Entries follow. Give back exactly the lines starting at the one containing "ADTRAN (27, 1782)" and ending at the one containing "BlueLinx (202, 1782)", and no other lines.

========

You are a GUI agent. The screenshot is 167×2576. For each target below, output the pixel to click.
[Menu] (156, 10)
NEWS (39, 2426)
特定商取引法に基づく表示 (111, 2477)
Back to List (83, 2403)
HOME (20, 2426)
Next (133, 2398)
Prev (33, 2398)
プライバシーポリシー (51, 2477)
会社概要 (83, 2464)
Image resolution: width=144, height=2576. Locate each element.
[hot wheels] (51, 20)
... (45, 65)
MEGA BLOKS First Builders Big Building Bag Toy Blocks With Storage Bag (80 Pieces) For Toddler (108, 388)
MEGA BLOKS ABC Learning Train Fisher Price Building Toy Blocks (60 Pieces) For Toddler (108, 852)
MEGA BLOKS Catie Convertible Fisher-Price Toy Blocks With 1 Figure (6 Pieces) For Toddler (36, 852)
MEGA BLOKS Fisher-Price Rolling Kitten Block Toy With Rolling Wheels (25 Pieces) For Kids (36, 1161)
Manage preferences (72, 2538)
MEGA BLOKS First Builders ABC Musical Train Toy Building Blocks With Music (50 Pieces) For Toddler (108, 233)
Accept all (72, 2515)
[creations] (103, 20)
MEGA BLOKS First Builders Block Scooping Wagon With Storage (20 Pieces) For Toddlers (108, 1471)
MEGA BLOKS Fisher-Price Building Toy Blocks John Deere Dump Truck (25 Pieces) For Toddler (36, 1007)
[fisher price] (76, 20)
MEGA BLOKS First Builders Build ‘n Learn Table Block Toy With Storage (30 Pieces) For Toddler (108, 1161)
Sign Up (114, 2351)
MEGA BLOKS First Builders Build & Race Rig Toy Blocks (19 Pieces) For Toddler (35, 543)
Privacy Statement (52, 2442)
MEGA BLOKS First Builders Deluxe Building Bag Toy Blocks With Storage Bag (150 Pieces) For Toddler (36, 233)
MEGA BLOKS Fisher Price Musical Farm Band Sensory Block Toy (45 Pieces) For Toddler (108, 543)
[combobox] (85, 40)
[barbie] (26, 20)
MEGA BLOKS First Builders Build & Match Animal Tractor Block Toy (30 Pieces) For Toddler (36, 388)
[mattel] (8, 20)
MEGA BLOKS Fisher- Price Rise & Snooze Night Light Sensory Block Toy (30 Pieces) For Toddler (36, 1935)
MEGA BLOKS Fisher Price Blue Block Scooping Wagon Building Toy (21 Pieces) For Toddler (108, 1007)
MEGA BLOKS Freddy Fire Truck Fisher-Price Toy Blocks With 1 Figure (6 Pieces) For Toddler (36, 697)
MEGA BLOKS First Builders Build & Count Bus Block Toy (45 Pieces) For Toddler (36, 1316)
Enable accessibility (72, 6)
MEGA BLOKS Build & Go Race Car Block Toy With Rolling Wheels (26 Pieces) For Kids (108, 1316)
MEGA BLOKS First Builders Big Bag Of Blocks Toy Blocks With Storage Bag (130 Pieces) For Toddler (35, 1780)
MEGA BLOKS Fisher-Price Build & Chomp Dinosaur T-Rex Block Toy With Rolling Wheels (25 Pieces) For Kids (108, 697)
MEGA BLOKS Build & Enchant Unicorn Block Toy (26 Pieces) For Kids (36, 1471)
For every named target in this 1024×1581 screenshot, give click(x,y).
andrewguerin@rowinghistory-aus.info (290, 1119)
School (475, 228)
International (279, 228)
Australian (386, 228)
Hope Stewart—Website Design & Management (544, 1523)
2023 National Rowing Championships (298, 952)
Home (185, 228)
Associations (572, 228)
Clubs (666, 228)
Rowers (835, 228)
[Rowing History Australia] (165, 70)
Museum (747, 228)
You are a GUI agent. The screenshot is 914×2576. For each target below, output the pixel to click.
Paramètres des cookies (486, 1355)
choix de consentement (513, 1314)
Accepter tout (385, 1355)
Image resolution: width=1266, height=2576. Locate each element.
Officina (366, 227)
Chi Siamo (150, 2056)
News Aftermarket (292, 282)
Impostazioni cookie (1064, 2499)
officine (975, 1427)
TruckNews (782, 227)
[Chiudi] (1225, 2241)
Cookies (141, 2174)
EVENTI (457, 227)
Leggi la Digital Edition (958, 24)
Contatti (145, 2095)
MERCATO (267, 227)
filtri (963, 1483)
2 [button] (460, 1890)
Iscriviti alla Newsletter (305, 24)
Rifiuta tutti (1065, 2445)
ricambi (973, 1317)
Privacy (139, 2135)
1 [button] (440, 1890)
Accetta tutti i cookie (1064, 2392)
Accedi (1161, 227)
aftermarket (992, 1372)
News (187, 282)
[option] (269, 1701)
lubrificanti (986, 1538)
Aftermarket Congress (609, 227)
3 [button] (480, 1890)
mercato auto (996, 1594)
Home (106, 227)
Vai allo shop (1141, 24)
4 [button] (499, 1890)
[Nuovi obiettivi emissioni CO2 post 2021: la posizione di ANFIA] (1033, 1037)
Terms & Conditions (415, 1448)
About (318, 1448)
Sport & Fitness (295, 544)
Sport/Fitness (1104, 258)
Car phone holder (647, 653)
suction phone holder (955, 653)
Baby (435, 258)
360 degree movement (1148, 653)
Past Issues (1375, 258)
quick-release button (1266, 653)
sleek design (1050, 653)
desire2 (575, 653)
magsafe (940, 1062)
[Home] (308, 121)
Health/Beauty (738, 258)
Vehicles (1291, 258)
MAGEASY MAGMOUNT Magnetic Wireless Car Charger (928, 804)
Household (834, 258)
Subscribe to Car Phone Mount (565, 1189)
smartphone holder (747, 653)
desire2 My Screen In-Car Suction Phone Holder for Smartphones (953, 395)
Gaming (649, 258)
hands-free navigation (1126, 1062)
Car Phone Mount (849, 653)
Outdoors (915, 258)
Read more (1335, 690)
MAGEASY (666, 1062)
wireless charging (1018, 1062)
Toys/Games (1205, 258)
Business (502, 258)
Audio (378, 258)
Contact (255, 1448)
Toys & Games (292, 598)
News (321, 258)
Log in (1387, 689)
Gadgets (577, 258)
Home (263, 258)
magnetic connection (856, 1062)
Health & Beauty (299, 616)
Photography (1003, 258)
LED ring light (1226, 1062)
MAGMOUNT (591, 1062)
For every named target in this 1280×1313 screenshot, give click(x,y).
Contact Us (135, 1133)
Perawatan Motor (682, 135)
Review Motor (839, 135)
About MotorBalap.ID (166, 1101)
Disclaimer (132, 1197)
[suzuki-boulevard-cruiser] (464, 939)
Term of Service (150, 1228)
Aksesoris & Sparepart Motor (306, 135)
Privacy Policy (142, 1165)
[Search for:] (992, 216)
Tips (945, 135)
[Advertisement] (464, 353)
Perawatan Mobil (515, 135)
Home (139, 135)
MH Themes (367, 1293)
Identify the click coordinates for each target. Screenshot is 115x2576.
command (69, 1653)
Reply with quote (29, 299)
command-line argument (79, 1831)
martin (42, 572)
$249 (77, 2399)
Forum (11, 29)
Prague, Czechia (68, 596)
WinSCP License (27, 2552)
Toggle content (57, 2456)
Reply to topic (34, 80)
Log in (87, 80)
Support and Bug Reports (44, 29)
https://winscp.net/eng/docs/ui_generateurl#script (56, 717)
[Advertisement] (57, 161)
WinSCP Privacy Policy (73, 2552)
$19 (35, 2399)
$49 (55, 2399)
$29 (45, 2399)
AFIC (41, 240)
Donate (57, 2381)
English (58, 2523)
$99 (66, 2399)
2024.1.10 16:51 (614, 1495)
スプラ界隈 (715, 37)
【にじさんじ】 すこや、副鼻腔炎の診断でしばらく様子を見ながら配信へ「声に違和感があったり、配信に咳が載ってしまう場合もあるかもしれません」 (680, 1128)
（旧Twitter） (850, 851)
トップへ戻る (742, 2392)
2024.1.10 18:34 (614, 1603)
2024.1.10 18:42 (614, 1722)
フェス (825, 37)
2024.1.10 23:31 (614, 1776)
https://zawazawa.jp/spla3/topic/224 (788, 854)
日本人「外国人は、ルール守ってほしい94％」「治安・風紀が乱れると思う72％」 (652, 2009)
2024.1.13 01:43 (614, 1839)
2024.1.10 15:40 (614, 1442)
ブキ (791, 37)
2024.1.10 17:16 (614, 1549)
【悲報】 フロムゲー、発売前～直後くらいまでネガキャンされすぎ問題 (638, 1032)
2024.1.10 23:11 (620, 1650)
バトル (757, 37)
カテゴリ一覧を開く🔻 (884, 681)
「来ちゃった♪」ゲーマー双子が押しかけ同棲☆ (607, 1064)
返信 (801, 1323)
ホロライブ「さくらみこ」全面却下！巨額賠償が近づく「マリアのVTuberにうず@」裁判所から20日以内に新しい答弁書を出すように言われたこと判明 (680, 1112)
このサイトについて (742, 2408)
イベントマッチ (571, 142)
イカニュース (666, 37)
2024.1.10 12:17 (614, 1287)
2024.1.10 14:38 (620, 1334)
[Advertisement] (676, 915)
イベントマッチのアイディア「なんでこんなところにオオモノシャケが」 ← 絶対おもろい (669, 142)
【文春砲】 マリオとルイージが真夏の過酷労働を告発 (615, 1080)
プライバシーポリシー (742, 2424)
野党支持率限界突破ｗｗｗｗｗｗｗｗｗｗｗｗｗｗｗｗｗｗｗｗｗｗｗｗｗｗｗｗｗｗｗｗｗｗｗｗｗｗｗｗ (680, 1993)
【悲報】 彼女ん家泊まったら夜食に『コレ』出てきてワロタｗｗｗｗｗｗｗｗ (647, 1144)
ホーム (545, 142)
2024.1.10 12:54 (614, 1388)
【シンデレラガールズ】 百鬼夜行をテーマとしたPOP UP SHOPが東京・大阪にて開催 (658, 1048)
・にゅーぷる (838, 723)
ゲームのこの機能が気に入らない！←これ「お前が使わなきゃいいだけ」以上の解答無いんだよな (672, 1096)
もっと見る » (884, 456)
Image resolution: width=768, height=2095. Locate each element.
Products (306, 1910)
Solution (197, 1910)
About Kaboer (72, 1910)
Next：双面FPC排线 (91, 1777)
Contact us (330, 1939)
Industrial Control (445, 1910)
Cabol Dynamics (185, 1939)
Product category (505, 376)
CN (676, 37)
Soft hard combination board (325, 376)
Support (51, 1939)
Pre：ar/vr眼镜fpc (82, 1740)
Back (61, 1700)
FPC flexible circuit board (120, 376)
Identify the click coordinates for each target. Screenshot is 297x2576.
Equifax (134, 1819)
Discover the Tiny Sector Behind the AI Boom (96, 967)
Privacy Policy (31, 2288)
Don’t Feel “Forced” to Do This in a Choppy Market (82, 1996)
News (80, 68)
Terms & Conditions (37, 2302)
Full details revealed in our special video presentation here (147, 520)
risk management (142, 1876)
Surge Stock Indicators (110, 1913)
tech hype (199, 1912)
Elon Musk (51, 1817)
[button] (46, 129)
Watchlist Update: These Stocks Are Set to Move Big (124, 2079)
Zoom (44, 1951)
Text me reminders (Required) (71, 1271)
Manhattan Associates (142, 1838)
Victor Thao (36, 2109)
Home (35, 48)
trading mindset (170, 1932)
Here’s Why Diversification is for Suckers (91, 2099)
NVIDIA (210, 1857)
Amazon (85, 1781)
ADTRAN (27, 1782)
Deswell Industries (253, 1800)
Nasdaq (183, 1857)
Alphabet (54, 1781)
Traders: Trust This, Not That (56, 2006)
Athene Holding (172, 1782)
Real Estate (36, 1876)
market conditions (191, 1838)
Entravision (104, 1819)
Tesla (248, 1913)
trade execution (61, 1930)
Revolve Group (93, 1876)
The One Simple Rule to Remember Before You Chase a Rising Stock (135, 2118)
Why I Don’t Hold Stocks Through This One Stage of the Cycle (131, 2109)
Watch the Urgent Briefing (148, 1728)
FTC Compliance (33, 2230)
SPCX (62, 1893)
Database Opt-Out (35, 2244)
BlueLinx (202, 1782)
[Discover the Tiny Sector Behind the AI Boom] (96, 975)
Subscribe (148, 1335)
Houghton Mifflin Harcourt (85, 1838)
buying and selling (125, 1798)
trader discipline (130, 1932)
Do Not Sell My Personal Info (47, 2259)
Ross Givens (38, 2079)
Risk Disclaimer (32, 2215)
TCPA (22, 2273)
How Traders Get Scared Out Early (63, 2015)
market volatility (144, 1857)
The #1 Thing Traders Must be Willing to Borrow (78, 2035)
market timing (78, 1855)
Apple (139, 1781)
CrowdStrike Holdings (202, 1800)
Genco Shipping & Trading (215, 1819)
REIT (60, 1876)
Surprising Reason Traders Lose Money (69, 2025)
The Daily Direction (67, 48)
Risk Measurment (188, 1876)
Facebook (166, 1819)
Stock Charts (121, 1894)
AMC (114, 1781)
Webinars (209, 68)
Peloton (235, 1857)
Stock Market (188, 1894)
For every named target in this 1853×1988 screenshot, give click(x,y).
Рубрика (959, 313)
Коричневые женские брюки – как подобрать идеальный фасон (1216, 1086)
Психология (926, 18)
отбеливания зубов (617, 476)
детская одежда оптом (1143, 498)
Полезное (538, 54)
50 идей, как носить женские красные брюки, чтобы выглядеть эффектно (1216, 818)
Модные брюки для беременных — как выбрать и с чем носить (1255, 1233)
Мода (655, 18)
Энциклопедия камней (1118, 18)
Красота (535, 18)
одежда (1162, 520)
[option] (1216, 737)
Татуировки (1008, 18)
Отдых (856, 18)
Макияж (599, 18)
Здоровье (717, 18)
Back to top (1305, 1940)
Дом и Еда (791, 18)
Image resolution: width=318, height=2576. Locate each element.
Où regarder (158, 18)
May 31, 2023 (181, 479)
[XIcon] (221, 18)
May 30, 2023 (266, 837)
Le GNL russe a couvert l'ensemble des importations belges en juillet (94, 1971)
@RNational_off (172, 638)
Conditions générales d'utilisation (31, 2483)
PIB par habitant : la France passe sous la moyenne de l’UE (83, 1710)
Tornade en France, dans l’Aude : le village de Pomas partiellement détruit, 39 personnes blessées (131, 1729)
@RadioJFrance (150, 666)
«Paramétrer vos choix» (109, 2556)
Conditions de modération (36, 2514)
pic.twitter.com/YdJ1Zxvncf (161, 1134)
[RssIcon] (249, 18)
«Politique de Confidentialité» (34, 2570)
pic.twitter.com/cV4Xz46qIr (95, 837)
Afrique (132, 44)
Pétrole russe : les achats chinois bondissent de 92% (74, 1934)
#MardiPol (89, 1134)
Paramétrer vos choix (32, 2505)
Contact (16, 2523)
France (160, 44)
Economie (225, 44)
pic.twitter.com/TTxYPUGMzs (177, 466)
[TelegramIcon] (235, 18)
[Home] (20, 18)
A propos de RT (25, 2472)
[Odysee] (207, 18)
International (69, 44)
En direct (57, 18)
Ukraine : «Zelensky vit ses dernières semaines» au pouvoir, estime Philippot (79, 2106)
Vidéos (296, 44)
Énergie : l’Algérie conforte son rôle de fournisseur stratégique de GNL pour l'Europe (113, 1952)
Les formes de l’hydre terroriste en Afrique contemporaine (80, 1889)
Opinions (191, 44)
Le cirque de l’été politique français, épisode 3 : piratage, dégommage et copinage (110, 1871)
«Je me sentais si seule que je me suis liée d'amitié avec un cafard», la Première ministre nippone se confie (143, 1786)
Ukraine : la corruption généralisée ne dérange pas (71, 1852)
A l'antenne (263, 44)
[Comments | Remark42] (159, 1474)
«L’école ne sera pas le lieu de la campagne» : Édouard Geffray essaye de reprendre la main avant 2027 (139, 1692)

========

**Exercise answer:**
ADTRAN (27, 1782)
Deswell Industries (253, 1800)
Nasdaq (183, 1857)
Alphabet (54, 1781)
Traders: Trust This, Not That (56, 2006)
Athene Holding (172, 1782)
Real Estate (36, 1876)
market conditions (191, 1838)
Entravision (104, 1819)
Tesla (248, 1913)
trade execution (61, 1930)
Revolve Group (93, 1876)
The One Simple Rule to Remember Before You Chase a Rising Stock (135, 2118)
Why I Don’t Hold Stocks Through This One Stage of the Cycle (131, 2109)
Watch the Urgent Briefing (148, 1728)
FTC Compliance (33, 2230)
SPCX (62, 1893)
Database Opt-Out (35, 2244)
BlueLinx (202, 1782)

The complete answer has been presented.